Written exercise 1:
Answer these questions from the walking-trail excerpt:
(a) When did the writer move to Dorchester?
(b) What did the writer pass on the walk of over an hour?
(c) Where does that section of the trail stop?

Mostly we go as far as we dare down the Road that Leads to the End of the World, rounding every corner adventurously and expectantly, as if we were going to find Tomorrow behind it, while all the little evening green hills neatly nestle together in the distance.

—Anne of Windy Poplars, L.M. Montgomery

Since we moved to Dorchester in late July, I’ve been exploring our new neighborhood: trying out the ice cream shop and a couple of restaurants, visiting the nail salon for a pedicure or two, buying potted herbs and cut flowers at the gorgeous garden center nearby. But my favorite thing about our new area might be the walking trail that’s only a block from our house. I’ve spent many weekend hours down there already, lacing up my sneakers and grabbing my earbuds, walking along the curving green path with the Wailin’ Jennys and my thoughts for company.

My first few walks on the trail were short ones: getting a feel for the route along the river, stopping to snap pictures of Queen Anne’s lace and weathered murals, or simply to take in the views. But a couple of weekends ago, I decided to see how far the trail went. I walked for over an hour, past two playgrounds and under several overpasses, enjoying the blue sky and the warmth of the sun on my shoulders.

That section of the trail stops at a small public dock that juts out over the river, and I walked out onto the dock and stood there, breathing in deeply, smelling the marshy salt air, watching a gull or two swing through the sky. And I thought of these words from Anne’s letter to Gilbert, which my friend Caroline mentioned on her blog a few years ago: “as far as we dare.”

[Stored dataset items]
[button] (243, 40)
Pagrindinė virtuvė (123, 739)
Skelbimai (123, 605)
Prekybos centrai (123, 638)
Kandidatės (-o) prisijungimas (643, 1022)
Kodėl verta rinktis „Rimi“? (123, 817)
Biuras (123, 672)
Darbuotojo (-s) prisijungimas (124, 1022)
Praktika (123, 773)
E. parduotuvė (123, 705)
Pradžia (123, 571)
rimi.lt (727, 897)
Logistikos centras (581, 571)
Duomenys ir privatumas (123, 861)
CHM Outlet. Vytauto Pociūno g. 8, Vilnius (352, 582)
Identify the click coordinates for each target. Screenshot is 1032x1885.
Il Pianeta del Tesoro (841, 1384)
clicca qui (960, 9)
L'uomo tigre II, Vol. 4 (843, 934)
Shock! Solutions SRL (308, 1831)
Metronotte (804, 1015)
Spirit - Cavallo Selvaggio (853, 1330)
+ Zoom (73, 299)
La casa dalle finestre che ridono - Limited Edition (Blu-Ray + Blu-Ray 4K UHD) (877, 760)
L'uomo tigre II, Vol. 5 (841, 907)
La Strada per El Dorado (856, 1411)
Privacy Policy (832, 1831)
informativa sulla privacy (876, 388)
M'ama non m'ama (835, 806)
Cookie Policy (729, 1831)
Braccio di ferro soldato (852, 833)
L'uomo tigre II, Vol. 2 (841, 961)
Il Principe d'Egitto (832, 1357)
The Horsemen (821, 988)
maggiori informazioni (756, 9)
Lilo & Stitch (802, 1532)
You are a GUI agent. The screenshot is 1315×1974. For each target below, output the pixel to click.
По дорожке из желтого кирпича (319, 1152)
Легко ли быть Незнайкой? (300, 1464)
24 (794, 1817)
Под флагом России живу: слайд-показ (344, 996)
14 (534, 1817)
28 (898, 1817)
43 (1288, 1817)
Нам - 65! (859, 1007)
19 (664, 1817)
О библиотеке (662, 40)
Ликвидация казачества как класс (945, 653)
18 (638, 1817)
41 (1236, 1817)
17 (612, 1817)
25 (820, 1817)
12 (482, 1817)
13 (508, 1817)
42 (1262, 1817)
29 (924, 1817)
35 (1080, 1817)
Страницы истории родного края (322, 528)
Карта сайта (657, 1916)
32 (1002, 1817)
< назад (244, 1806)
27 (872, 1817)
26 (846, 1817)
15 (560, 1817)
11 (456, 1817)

Written exercise 2:
Filter the rows above and keep every line that contains the string "uomo".

Complete response 1:
(a) In late July.
(b) Two playgrounds, and the writer walked under several overpasses.
(c) At a small public dock that juts out over the river.

Complete response 2:
L'uomo tigre II, Vol. 4 (843, 934)
L'uomo tigre II, Vol. 5 (841, 907)
L'uomo tigre II, Vol. 2 (841, 961)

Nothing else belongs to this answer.